* **ENTRIES SHOWN**:
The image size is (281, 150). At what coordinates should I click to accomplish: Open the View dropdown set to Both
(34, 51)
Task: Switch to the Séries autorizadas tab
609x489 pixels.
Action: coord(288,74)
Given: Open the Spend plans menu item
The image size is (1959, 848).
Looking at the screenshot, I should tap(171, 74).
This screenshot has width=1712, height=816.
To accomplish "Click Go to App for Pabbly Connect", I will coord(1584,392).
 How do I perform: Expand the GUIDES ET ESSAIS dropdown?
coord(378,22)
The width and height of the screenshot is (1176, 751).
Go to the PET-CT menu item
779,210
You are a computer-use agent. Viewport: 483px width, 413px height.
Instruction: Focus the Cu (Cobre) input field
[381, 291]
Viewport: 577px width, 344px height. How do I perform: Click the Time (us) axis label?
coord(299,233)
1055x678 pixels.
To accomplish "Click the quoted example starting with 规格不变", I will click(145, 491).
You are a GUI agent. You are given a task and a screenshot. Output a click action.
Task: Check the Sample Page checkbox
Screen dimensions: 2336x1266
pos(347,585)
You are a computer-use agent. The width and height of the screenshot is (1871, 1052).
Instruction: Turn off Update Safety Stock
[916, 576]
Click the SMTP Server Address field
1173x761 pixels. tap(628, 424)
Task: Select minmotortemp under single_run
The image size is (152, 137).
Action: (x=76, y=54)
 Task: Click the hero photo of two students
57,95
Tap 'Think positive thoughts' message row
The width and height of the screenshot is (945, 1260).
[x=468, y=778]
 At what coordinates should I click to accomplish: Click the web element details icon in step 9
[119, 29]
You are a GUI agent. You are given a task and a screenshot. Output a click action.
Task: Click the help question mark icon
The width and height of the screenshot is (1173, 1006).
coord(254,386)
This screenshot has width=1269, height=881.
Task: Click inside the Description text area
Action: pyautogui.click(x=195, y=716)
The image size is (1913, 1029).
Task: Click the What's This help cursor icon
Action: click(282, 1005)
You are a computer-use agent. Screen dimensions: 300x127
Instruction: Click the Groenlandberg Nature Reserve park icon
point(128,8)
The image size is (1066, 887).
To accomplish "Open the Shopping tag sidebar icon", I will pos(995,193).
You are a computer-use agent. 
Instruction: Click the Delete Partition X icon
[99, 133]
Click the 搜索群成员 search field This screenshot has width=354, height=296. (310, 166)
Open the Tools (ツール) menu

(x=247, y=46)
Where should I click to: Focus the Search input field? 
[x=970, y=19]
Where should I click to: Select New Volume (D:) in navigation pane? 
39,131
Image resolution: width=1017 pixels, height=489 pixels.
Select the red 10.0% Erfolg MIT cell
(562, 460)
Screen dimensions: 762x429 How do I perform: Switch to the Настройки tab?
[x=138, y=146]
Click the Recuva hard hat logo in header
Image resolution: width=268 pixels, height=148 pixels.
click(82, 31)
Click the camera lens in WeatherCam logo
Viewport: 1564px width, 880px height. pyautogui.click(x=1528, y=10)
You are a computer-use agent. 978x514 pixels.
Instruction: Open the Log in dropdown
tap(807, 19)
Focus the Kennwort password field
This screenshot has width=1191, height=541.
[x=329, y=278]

* **WHAT IS NEEDED**:
Rewrite all of the material above, swapping every "Instruction" for "Command" and changing nothing else.

* **SOLUTION TO THE PROBLEM**:
The image size is (281, 150). At what coordinates should I click to accomplish: Open the View dropdown set to Both
(34, 51)
Task: Switch to the Séries autorizadas tab
609x489 pixels.
Action: coord(288,74)
Given: Open the Spend plans menu item
The image size is (1959, 848).
Looking at the screenshot, I should tap(171, 74).
This screenshot has width=1712, height=816.
To accomplish "Click Go to App for Pabbly Connect", I will coord(1584,392).
 How do I perform: Expand the GUIDES ET ESSAIS dropdown?
coord(378,22)
The width and height of the screenshot is (1176, 751).
Go to the PET-CT menu item
779,210
You are a computer-use agent. Viewport: 483px width, 413px height.
Command: Focus the Cu (Cobre) input field
[381, 291]
Viewport: 577px width, 344px height. How do I perform: Click the Time (us) axis label?
coord(299,233)
1055x678 pixels.
To accomplish "Click the quoted example starting with 规格不变", I will click(145, 491).
You are a GUI agent. You are given a task and a screenshot. Output a click action.
Task: Check the Sample Page checkbox
Screen dimensions: 2336x1266
pos(347,585)
You are a computer-use agent. The width and height of the screenshot is (1871, 1052).
Command: Turn off Update Safety Stock
[916, 576]
Click the SMTP Server Address field
1173x761 pixels. tap(628, 424)
Task: Select minmotortemp under single_run
The image size is (152, 137).
Action: (x=76, y=54)
 Task: Click the hero photo of two students
57,95
Tap 'Think positive thoughts' message row
The width and height of the screenshot is (945, 1260).
[x=468, y=778]
 At what coordinates should I click to accomplish: Click the web element details icon in step 9
[119, 29]
You are a GUI agent. You are given a task and a screenshot. Output a click action.
Task: Click the help question mark icon
The width and height of the screenshot is (1173, 1006).
coord(254,386)
This screenshot has width=1269, height=881.
Task: Click inside the Description text area
Action: pyautogui.click(x=195, y=716)
The image size is (1913, 1029).
Task: Click the What's This help cursor icon
Action: click(282, 1005)
You are a computer-use agent. Screen dimensions: 300x127
Command: Click the Groenlandberg Nature Reserve park icon
point(128,8)
The image size is (1066, 887).
To accomplish "Open the Shopping tag sidebar icon", I will pos(995,193).
You are a computer-use agent. 
Command: Click the Delete Partition X icon
[99, 133]
Click the 搜索群成员 search field This screenshot has width=354, height=296. (310, 166)
Open the Tools (ツール) menu

(x=247, y=46)
Where should I click to: Focus the Search input field? 
[x=970, y=19]
Where should I click to: Select New Volume (D:) in navigation pane? 
39,131
Image resolution: width=1017 pixels, height=489 pixels.
Select the red 10.0% Erfolg MIT cell
(562, 460)
Screen dimensions: 762x429 How do I perform: Switch to the Настройки tab?
[x=138, y=146]
Click the Recuva hard hat logo in header
Image resolution: width=268 pixels, height=148 pixels.
click(82, 31)
Click the camera lens in WeatherCam logo
Viewport: 1564px width, 880px height. pyautogui.click(x=1528, y=10)
You are a computer-use agent. 978x514 pixels.
Command: Open the Log in dropdown
tap(807, 19)
Focus the Kennwort password field
This screenshot has width=1191, height=541.
[x=329, y=278]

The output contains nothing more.